What a hot take! I’d love to print it out and use it as toilet paper!

@dasakuryo It’s another reason why this tweet isn’t even worth picking apart. I guess fangirljeanne, like RJ, can’t see anything more than a macho misogynist stereotype in Poe.

@pikrollo She’s a reylo, isn’t she. Not even going to check and risk seeing awful shit, she’s using their exact talking points.

@popavocadocat Internalized misogyny is a terrible, terrible thing…

I don’t think so? I think she’s just a really weird kylo fan who’s decided that he was intentionally queer coded because he somehow doesn’t fit into male gender norms. An whenever other lgbt would tell her she was wrong she got really mad.

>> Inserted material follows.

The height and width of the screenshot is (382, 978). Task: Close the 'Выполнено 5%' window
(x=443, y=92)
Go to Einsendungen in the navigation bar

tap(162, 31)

You gave me the courage to go to her Twitter and in full context her points make more sense. She’s not saying people hate poor woobie Kyle because he’s queer-coded or some shit, she makes it very clear that he is evil and villainous. Rather she’s talking about the way Kylo and the First Order in general, from the Empire onward, have been portrayed in othering ways, from being British-coded to swishing around in decadent robes, which she sees as queer coding. It’s the kind of nuance that’s been ruined by all the fascist woobification in the fandom.

That said, the othering/coding is not entirely one-sided. Obi-Wan, who wears swishy robes with the best of them and has a British accent, is as clearly a good guy as anyone in the franchise. Luke himself dons the swishy robes, if not the accent, in RotJ and thereafter. It’s true that these trappings are meant to invoke a mystical and not everyday feel, but they’re not necessarily associated with evil, either. The non-Sith non-Force user members of the Empire and First Order in their uniforms are as “aggressively heterosexual” as anyone could wish, if fascist-coded. And if fangirljeanne reads Nazi aesthetics as queer-coding then that’s a whole another can of worms. Leia in ANH was dressed as fancily as Holdo. Didn’t prevent her from being a heroine. While the queer-coding and othering of villains is an interesting and debatable point, this analysis doesn’t have anywhere near the depth it needs.

Also her take on Poe, especially the nonexistent flirty-with-everyone Poe, is still garbage and it’s not a good look to use Finn as an illustration of “aggressively heterosexual.” You wanna talk queer coding? Why not talk about Finn and Poe’s instant rapport, their Battle Couple moment during the battle of Takodana, their blatantly romantic reunion scene, the fact that Oscar Isaac outright said he played Poe romantically with Finn? Why is queer coding only ever clothing and accents, especially when those go more than one way (much like Finn)? Again, there is a whole lot of depth that’s missing here.